Monday, January 17, 2011


Truths, Realties, and Double Santa Claus Theories

My son, previously dubbed Lord Running Boy (LRB), is now a 6-year old first grader. His teacher asked to speak with Lord Wife and me after school about his behavior one day this past week, an oft-recurring theme this year, and she started off like this:
"Well...there's an incident I need to bring to your attention, and the timing might not be, kind of another shock for you. It's hard to, well, I'm not sure what your belief systems are at home, but..."
Our attention? "Another shock" and "belief systems" along with Mrs. L's ginger, reluctant tone shoved us onto the parental Def-Con 4 footing, a place from whence the mind rushes to worst-case scenarios. Did he start a fight? Is a window broken, or a taboo?
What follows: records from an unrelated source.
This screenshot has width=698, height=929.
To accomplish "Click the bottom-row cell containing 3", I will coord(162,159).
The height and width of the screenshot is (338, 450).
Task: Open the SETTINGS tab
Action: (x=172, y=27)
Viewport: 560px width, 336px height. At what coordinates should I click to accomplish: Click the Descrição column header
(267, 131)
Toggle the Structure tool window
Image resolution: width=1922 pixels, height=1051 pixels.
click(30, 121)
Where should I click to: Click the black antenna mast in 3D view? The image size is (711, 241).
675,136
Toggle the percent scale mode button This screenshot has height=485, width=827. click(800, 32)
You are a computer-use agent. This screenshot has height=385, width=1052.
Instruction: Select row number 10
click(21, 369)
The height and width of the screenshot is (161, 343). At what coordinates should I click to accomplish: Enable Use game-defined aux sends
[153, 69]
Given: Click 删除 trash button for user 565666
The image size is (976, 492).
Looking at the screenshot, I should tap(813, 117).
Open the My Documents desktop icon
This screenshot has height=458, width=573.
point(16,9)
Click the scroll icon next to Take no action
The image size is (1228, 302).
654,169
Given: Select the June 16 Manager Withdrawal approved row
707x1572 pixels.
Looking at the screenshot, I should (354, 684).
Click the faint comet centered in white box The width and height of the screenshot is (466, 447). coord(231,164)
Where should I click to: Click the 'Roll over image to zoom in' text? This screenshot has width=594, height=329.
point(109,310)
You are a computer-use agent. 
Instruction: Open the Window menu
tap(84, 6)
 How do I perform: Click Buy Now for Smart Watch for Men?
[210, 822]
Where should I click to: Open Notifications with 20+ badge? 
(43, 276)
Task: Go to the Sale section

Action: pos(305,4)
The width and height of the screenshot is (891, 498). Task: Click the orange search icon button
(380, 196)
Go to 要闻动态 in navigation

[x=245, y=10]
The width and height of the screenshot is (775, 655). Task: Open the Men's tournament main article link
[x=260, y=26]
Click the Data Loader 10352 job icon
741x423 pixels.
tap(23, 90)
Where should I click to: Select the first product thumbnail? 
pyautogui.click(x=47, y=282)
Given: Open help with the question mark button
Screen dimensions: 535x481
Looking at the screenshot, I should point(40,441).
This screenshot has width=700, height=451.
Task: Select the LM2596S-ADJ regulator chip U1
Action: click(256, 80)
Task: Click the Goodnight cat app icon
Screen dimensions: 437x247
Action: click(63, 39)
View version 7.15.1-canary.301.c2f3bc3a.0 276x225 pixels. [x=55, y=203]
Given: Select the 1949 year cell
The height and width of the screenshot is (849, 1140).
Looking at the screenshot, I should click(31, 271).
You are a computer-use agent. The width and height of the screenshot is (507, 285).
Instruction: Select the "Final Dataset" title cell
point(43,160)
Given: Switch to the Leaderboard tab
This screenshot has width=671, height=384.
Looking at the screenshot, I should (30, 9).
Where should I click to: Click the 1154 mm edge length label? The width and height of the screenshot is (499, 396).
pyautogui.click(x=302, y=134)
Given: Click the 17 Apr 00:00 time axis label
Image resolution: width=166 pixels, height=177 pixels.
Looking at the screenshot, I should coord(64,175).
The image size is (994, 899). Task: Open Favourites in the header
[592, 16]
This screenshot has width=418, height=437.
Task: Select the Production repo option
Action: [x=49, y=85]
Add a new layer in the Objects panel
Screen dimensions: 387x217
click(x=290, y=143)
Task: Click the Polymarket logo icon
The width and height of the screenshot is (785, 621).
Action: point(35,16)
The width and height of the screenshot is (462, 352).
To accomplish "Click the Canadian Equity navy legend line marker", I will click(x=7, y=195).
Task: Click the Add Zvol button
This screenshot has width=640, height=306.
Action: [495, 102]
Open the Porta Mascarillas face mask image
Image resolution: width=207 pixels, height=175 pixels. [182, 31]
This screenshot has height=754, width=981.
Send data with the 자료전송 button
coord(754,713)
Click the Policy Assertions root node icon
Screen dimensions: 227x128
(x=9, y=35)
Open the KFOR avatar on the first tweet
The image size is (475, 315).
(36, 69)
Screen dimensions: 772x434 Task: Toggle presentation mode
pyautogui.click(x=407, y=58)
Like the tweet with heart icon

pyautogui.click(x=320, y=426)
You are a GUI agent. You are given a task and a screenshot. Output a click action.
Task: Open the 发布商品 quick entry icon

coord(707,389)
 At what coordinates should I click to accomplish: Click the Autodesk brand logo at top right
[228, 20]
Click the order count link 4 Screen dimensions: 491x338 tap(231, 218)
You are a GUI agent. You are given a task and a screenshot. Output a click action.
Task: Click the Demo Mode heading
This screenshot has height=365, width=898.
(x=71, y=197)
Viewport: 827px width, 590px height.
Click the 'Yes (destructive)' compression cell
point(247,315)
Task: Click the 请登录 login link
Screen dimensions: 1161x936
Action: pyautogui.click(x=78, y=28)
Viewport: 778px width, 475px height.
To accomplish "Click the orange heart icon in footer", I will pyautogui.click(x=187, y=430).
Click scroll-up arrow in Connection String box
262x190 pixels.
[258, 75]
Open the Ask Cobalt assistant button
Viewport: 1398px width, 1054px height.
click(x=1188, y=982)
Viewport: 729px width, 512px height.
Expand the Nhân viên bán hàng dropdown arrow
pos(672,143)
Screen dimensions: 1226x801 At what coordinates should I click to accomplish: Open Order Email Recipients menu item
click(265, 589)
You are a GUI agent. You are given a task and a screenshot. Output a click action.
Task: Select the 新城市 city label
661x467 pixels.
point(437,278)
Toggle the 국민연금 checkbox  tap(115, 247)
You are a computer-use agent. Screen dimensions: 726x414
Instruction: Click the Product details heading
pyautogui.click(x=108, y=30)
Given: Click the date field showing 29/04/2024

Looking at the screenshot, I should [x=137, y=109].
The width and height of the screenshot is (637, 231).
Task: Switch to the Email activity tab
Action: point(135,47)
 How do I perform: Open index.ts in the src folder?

Did he tell his classmates America is running out of gasoline and their parents are going to starve? (Some of our household commentary, lacking context, might be embroidered by an eavesdropping child.) I was thinking property damage could be involved, resigned myself to his suspension or a lawsuit and hoped one wouldn't last too long or the other cost too much.

His teacher, a professional and compassionate woman with young children of her own, explained that our boy disrupted the class by suddenly climbing up onto his group desk and proclaiming to a room chock-full of 26 kindergartners and first graders, 
"Everybody! I have an important announcement...Santa Claus is not real. Santa Claus is your mom and your dad!"
As she described it, a pregnant pause was followed by one child's plaintive denial and went from there on to general uproar. We could easily picture frowns of doubt and consternation rippling across the room, little faces shooting red, pairs of fists starting to clench. She said one boy's body tensed so rigidly for so long she was afraid he would pass out. There was crying and staring blankly into space. In response to these defenses, our son maintained his position and emphasized it: "No. Research has been done. There is evidence. Santa Claus is DEAD!" 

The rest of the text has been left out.